Thursday, 15 March 2012

Learning to read diversions; Franklin Watts

Why do reading schemes have to look like and be so obviously reading schemes? Why are they so distinguishable by both adult and child at 20 paces from 'proper' books? Leveled and colour coded to provide a point of instant playground comparison. 'What level are you on then?' is something I've heard children ask each other on numerous occasions; great for those who wish to swank but confidence destroying of course for those who are getting stuck.
The great thing in theory about volunteering with VRH and working one to one with developing readers is that we use real picture books and not readers. The children are free to choose whatever they fancy. The problem with this of course is that what they fancy can be frustratingly difficult to decode and then they get discouraged.

What I would like, please, is a range of beautiful books of different shapes and sizes, illustrated by all our best and lovely illustrators that beginning readers might be able to pick up and access without knowing they were 'doing' reading practice. Can't we get a bit sneakier and more imaginative in designing these objects? I sense the US, with Dr Seuss as a founding father (put him on Mount Rushmore surely?) is better at this; Arnold Lobel and now apparently fab pigeon-on-bus man Mo Willems spring to mind. Julia Donaldson's 'Songbirds' are good but should just be the starting point. I am trying to form my own collection of titles where I find them (Vivienne Schwartz's 'There are cats in this book' has proved a great book giving day purchase for VRH box incidently) but it remains a bit hit and miss.

One of the ranges in the library that I find most useful in this respect (although they still look too uniform not to be clocked as work by the kids) are those published by Franklin Watts; Tadpoles, Leapfrogs, Reading Corner and particularly the more complex Hopscotch have all made for pretty good foraging. They're often genuinely funny, they use a good mix of illustrators and they cover a great variety of styles and topics from traditional fairy tales to some imaginative historical titles: It's hard to resist a book called 'Henry 8th Has to Choose'.

I actually even bought a couple; 'Beowulf and Grendel' is by Martin Waddell and  illustrated by Graham Howells and is part of the Hopscotch 'adventure' range which also covers King Arthur, Robin Hood and Blackbeard amongst others.

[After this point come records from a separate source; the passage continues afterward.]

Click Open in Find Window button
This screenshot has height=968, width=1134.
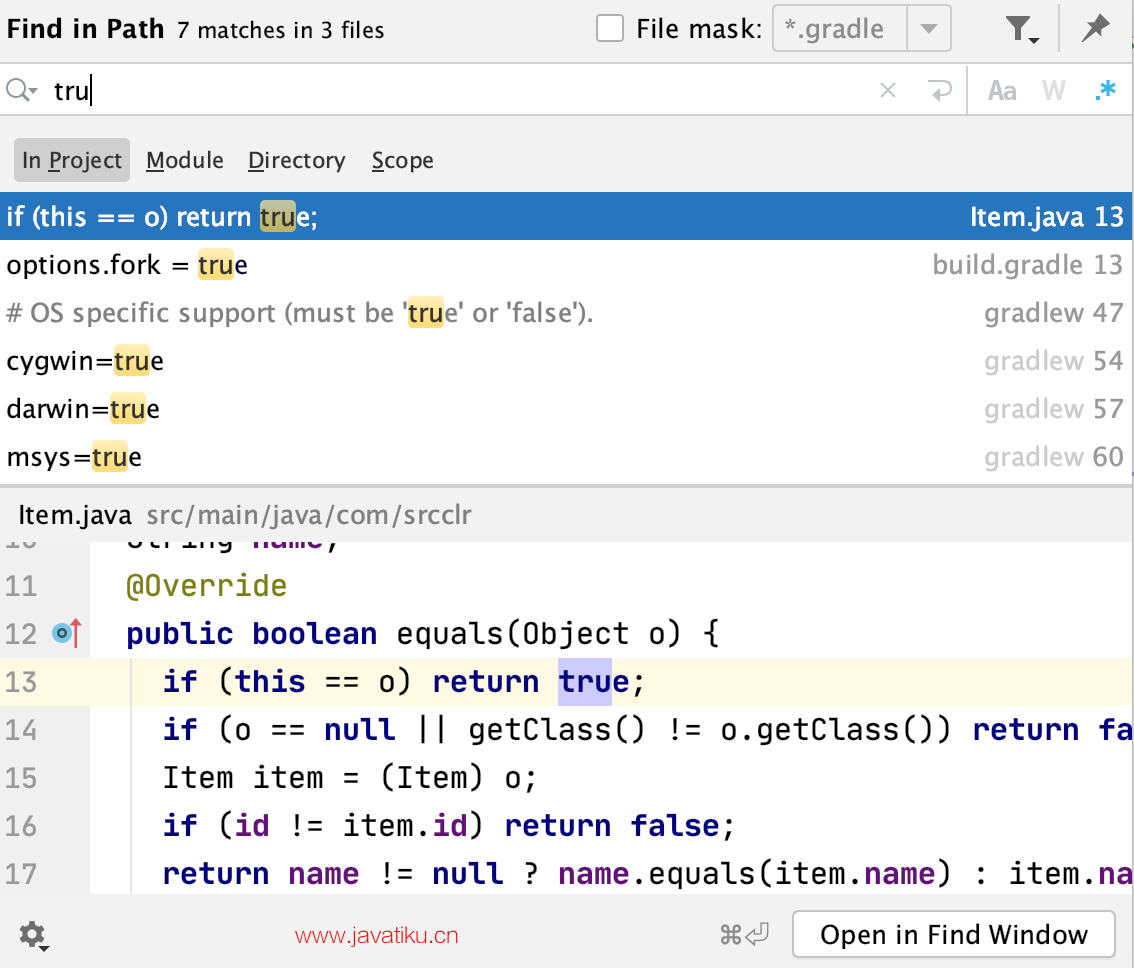953,935
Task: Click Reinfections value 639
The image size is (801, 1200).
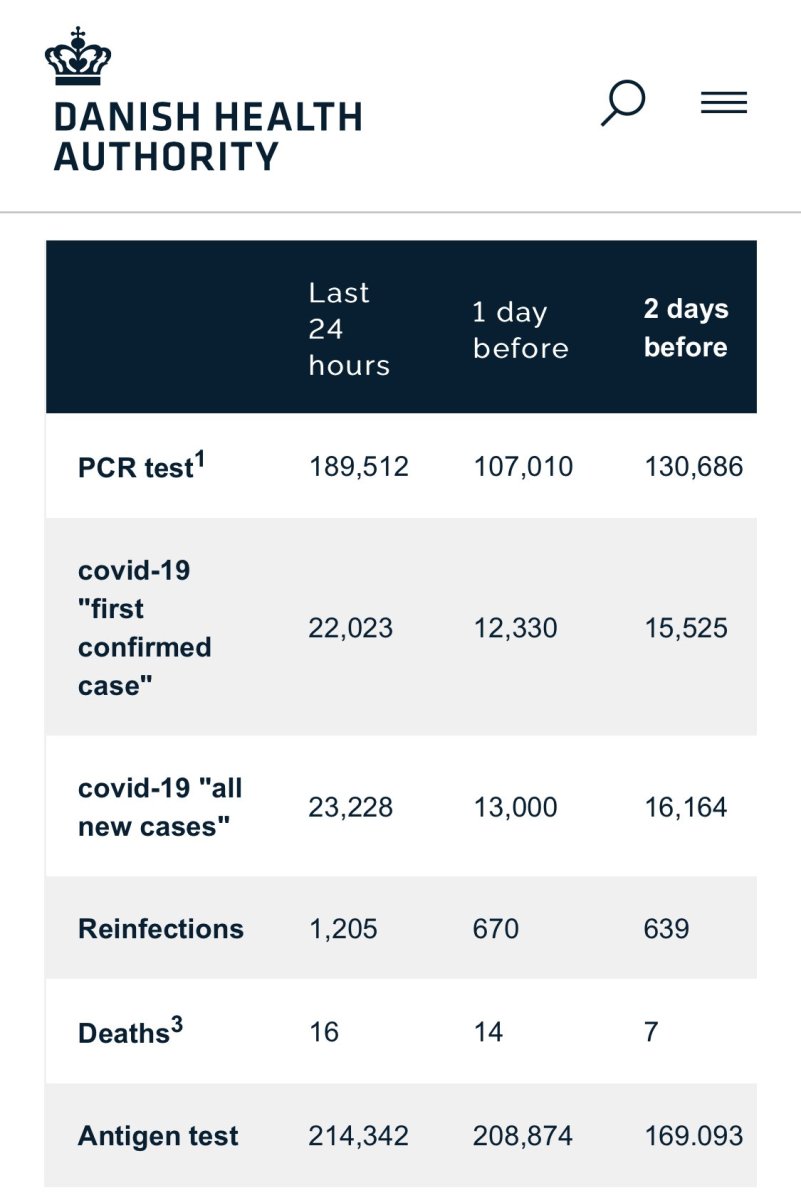Action: tap(666, 928)

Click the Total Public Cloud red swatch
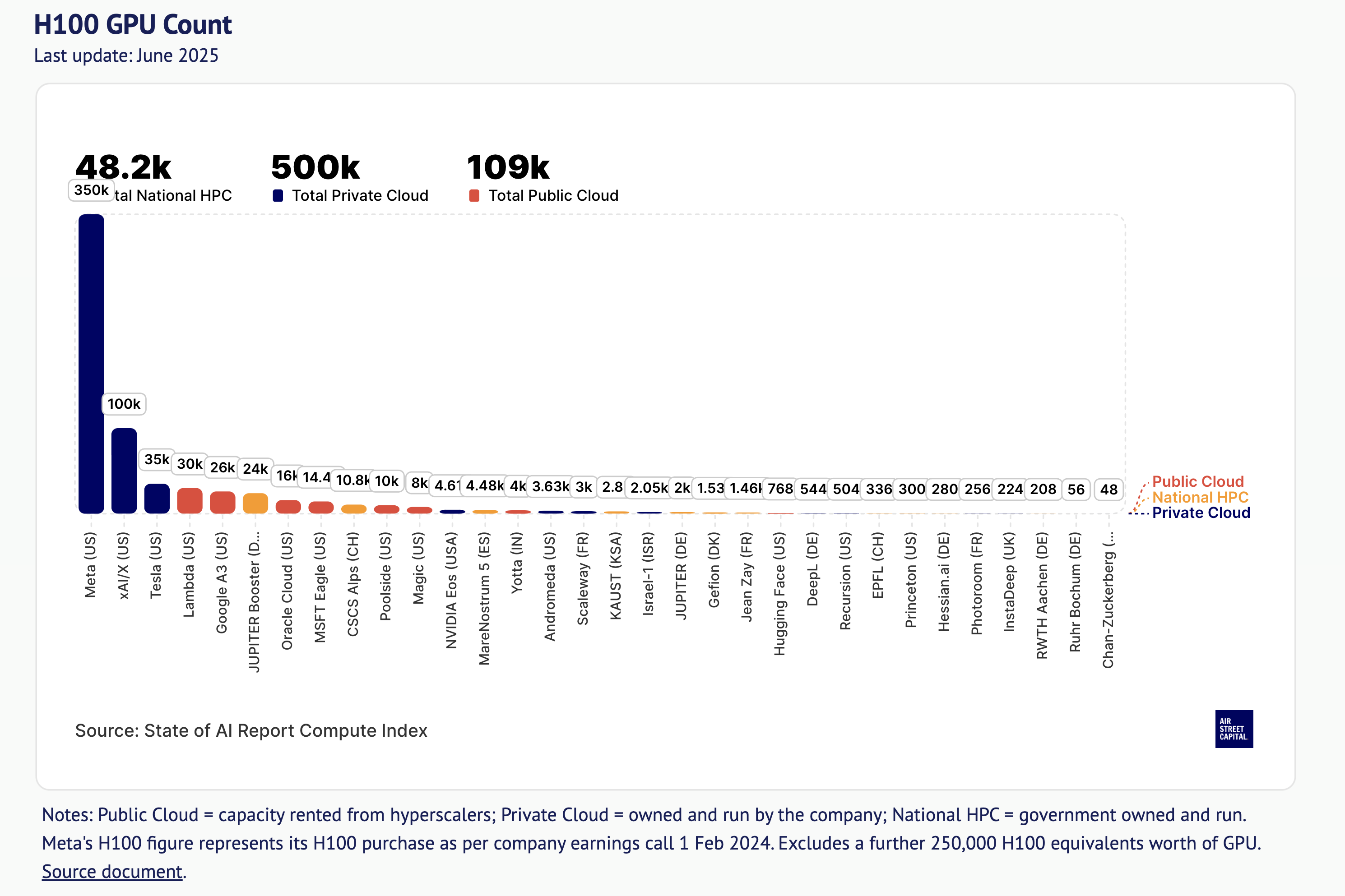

It tickled me that it was possible to introduce one's children to the roots of Anglo Saxon story telling in under 500 words. It's really bloodthirsty. The boys love it.

'Grendel filled a huge, dragon-skin bag with human flesh. Blood dripped from the bag as he dragged it back to his lair.'

I'm not going to subject you to the picture that accompanies that text, you might be eating a biscuit by your computer or something. But it's pretty cool.

oh go'arn can have a bit of Thursday gore.
That'll make them want to pick it up and carry on won't it?

'Beowulf and Grendel' by Martin Waddell, illustrated byGraham Howells, pub. Franklin Watts isbn 978-0-7496-8563-8


  1. I've enjoyed your posts on reading schemes.
    When my daughter started school last September I was so sceptical about the 'phonics thing', but have been amazed at the process she has gone through in learning to read, and have been pleasantly surprised by the stories available - such as the Songbirds series.
    It's funny how I too allowed my Tiger Mother self to sneak out once in a while...but I don't feel so guilty now, reading non-scheme books has worked wonders for Scarlett's confidence, so maybe the two can go hand in hand...

    1. Thank you. It is pretty mind boggling what must happen in the brain to be able to read fluently...almost as boggling as learning how to talk. Aren't we all clever! ;)I think I will allow myself a Tiger Mother moment once every decade of my child's life- that seems about the right balance ...

  2. That Beowulf and Grendel book looks fantastic. I want to read it! :-)

    I am with you on the reading scheme books. I have a bit of a book habit and can never resist 'bargains' from Book People so I've bought a few of those 'read at home' type sets and the only ones that I found enjoyable were the Songbird phonics ones! Eldest is in reception and it has amazed me how phonics is really working for her and how much she's learnt since September. She can now read whole books (The Odd Pet is a favourite) which is a huge confidence boost for her.

    Looking for non-banded books is tough. Emily Gravett's Orange Pear Apple Bear is a great first 'real' book to read and we have one on face painting ("I am a clown. I am a butterfly." etc). But otherwise at her level, it's very tough. She's only just turned 5 though so it's my job to read and read and read and read to her anyway :-)

  3. and read...and read...and read...agreed:)!
    I remember ''The Odd Pet'- a more seminal work I think than Bill's first read; the slightly underwritten 'Pat Naps'.

  4. The genius of Seuss cannot be underestimated - he takes the mind into untold depths and spheres and shows us that in just 200 words our world can change 200++ times.

    1. Wonderful and inspiring use of limited vocabulary AND a brilliant illustrator- Coo! But is it wrong to confess that they drive me slightly insane to read aloud? Definitely books for my children to enjoy/discover on their own ;)

  5. Polly! They're meant to be read when their mother is out!